### Task objective
Where does the string "Given" occur in the records? Copy each line that holds it.
►
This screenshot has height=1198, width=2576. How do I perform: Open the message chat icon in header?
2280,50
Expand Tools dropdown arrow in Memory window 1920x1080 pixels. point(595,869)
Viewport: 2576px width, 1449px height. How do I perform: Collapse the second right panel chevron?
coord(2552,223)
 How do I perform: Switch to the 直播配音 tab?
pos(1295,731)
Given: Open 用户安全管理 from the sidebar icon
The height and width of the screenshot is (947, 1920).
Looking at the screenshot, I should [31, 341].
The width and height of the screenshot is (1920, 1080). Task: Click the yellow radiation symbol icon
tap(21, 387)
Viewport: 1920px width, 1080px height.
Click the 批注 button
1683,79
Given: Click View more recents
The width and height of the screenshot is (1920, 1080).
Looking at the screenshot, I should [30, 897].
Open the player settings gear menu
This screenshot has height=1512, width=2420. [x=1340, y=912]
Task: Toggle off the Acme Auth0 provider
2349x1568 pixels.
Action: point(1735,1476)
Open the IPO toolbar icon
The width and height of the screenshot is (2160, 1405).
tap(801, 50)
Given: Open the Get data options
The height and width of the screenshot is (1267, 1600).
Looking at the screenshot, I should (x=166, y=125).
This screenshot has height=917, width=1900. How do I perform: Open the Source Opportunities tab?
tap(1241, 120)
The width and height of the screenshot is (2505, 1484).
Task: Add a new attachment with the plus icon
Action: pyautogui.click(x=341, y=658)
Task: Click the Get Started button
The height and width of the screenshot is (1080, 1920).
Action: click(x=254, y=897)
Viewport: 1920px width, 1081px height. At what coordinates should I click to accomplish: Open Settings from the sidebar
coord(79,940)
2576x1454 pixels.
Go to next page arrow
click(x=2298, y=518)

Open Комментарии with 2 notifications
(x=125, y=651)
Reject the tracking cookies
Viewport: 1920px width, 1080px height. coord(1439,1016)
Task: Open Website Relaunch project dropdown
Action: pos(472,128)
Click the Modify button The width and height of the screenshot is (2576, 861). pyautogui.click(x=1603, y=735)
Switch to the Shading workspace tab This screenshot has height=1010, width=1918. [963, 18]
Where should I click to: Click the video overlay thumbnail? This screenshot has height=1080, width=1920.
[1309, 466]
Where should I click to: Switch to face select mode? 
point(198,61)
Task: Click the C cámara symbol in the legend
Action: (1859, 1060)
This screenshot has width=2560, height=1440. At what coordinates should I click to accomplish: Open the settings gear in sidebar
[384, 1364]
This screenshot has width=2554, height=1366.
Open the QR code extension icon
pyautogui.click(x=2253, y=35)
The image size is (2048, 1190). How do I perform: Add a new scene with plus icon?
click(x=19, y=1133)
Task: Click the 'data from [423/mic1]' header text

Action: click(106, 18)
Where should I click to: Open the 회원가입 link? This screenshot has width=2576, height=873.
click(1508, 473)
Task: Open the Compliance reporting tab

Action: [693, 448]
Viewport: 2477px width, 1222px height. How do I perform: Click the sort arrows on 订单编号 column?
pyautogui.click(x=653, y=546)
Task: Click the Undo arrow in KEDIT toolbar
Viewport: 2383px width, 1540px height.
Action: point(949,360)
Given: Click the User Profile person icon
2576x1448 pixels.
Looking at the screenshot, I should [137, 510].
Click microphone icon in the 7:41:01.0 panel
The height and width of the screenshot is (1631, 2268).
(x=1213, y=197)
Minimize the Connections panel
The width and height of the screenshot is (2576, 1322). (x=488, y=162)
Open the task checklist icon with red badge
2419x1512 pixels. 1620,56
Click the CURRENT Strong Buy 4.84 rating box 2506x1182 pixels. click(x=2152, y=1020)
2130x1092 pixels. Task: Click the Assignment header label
◄
### Solution for this task
Given: Open 用户安全管理 from the sidebar icon
Given: Click View more recents
Given: Open the Get data options
Given: Click the User Profile person icon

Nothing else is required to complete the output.